Note: While I do discuss my feelings about the end of the Mass Effect trilogy, this post contains no spoilers. I make no such voucher for any comments that may or may not be left.

When I walked out of the last Lord of the Rings movie, I had a feeling that I seldom got from a movie but frequently got from books - that utterly satisfied and yet nostalgic feeling of ending.

It's sad and beautiful and bittersweet... you're in a magical place you never want to leave although you know it must end eventually. And then, the problem is what next? Nothing satisfies after an experience like that; the dream that you were in is done and anything new at this point is just different. There are a handful of books I re-read nearly every year (The Hobbit, Dune, Watership Down and The Blue Sword) and it's partly because of this feeling, but also because they are the only antidote I've found to this feeling. Fewer and fewer books evoke this feeling for me (though it still occurs on occasion) but when it happens, I'm either unable to read anything for a week or two or I must read one of these dearly beloved (and well worn!) books.

I felt this way when I finished Mass Effect the first time - no game would satisfy for quite some time after. When I finished Mass Effect 2 (a less satisfying experience anyway, in my opinion), I dealt with this feeling by replaying the first one and then the second one.
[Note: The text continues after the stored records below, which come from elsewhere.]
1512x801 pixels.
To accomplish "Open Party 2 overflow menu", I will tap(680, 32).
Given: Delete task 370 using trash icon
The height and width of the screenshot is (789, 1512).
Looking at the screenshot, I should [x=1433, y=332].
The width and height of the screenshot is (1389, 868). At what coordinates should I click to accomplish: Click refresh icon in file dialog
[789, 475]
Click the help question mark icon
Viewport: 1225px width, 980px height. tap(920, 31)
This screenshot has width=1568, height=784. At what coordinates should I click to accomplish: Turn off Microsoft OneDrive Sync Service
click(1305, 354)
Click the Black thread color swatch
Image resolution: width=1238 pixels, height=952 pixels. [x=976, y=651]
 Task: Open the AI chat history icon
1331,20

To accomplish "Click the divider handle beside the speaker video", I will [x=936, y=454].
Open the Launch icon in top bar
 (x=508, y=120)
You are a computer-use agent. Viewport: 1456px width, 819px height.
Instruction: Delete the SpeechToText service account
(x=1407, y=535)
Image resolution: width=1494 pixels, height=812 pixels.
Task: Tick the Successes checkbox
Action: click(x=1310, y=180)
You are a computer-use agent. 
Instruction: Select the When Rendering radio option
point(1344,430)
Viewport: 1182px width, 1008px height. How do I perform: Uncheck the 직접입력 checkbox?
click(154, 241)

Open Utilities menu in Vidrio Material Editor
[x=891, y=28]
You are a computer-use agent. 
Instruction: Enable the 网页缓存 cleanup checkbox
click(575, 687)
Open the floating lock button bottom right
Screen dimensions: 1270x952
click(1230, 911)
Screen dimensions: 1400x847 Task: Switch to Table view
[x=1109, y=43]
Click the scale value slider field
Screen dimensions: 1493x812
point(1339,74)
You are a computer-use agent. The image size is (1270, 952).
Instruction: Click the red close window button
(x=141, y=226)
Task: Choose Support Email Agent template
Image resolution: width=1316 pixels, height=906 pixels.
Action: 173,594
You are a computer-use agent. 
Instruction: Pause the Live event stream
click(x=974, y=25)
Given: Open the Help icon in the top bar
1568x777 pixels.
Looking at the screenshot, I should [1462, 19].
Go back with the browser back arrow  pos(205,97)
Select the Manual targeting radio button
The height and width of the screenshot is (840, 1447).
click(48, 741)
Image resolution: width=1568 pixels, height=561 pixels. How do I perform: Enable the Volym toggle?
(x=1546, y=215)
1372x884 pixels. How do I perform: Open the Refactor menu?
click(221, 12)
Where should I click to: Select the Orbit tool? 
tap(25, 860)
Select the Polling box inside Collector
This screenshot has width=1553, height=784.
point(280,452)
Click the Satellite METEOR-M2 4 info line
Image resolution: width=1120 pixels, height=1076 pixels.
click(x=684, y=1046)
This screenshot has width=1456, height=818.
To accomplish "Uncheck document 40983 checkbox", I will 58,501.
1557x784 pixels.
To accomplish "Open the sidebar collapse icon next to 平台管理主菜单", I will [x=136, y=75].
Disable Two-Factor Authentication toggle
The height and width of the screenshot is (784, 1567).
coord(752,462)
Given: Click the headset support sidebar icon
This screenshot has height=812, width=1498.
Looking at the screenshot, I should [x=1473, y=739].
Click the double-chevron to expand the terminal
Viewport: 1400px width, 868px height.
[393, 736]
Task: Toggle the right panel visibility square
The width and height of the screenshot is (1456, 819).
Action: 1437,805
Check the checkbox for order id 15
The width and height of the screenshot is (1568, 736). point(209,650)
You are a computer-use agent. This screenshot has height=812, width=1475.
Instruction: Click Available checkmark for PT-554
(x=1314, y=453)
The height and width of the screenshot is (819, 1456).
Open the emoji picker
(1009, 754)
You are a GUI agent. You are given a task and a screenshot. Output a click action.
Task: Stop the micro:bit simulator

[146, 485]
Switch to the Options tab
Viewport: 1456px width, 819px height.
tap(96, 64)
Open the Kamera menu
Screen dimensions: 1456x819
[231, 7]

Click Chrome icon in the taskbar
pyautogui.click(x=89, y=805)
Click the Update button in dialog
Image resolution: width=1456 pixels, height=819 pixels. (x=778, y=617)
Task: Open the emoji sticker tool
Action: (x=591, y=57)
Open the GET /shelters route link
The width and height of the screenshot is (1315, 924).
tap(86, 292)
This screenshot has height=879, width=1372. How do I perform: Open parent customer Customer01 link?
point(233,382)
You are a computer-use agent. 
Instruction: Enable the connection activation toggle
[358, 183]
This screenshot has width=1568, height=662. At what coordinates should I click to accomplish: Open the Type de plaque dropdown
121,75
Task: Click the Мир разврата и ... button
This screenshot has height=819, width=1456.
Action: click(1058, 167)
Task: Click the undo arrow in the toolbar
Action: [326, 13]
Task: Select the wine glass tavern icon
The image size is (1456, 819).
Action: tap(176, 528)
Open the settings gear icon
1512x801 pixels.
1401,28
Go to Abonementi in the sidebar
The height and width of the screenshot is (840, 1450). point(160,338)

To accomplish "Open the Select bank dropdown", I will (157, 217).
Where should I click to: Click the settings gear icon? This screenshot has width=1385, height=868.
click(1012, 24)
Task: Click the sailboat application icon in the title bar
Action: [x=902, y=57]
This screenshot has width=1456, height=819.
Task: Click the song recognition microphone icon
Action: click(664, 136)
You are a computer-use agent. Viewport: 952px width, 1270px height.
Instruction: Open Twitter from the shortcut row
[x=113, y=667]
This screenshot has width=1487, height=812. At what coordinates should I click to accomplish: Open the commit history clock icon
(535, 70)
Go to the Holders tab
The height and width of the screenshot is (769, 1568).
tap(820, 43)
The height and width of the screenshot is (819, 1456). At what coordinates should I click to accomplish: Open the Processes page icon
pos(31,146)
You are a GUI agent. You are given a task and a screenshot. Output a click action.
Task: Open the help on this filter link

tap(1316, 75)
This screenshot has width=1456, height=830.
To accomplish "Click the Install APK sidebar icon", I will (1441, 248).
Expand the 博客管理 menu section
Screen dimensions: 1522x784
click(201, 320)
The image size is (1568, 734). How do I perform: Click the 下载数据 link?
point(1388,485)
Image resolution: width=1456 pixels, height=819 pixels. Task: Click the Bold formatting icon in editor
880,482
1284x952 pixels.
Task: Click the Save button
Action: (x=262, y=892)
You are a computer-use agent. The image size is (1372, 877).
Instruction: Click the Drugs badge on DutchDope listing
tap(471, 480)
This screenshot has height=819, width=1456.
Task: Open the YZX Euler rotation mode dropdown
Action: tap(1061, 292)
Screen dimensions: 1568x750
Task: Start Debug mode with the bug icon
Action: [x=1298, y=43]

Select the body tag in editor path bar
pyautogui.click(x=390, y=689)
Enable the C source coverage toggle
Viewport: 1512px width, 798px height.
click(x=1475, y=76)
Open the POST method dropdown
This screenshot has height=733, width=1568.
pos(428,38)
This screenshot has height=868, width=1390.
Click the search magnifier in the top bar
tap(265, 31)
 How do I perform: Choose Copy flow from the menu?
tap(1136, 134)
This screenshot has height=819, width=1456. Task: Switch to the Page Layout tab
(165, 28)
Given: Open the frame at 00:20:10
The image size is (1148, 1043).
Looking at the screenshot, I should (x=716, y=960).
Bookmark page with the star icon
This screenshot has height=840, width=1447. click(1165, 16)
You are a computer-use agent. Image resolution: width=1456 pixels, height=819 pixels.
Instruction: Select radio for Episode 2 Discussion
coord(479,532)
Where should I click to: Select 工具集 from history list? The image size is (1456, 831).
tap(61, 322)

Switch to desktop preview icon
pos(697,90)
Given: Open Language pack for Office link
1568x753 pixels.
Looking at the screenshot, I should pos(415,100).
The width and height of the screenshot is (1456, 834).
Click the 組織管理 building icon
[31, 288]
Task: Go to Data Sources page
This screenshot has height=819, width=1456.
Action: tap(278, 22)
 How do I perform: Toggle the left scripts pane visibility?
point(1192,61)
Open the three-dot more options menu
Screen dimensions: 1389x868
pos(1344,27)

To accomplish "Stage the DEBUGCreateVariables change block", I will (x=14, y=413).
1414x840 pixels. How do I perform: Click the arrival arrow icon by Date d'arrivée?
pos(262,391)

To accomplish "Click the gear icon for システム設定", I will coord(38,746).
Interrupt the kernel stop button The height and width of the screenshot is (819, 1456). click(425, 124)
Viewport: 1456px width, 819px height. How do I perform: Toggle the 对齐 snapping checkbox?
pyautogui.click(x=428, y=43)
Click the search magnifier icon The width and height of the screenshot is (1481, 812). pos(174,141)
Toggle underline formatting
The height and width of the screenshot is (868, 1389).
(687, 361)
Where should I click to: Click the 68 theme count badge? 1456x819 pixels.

Now I've finished Mass Effect 3 and I find myself feeling that again. I've booted up half a dozen games, even played an hour or two here and there on one or the other, but not really committing to anything. I still want to live in that world and yet... the story is done. I probably will end up replaying all three and maybe that's the only way to get this out of my system right now, but I'm resisting. There are two reasons for this resistance. First, I just got a new keyboard (Mass Effect 3 edition Razer BlackWidow Ultimate, in case you can't tell, I'm a huge Mass Effect fan) and I want to use it, but I played the series on my 360. This may be a slightly frivolous reason, but I think you'd only think that if you don't have this keyboard. I am seriously in love with this keyboard and the sensation of typing on its mechanical keys. It's so satisfying. Like, viscerally. Secondly, I have a long list of games I actually do want to play (and also feel I ought to, for the sake of my gaming education) and it seems a shame to play something I've already played (twice, in the case of the first two) when there are so many games I have not yet played.

And yet...

That feeling.

It will get in the way. Only an incredibly good game, one that is not only incredibly good but also grabs me  immediately will defeat this feeling for the next week or two. Any other game, even a really good one, will suffer in comparison. Even a better game than Mass Effect 3 will suffer in comparison. Because I lived there in that universe. It sucked me in entirely, I  was Commander Shepard in my heart for those few weeks I played. I played it for as long as I possibly could before finishing it. I did all the side quests I possibly could (except for one that I'm very sad that I missed out on by returning to the Citadel too soon) and replayed several sections of dialogue and story until I was satisfied with it. In short, I savored it for as long as possible.

Unlike many fans, I was satisfied with the ending; and I walked away with that feeling again.



  1. Yea, there was something about hearing the music play for the credits, and I totally know the feeling you are talking about when it was over. I basically played co-op for a couple weeks after before I could really play anything else. Kind of corny, but I still felt like I was helping the cause, fighting the reapers to save the galaxy with Shepard.

    Listening to the ending music again right now reminds me of it all. I can't wait till I'm in the mood to do it all again, actually. I still need to finish ME2 on my FemShep, though.

    1. Co-op just didn't do it for me, unfortunately.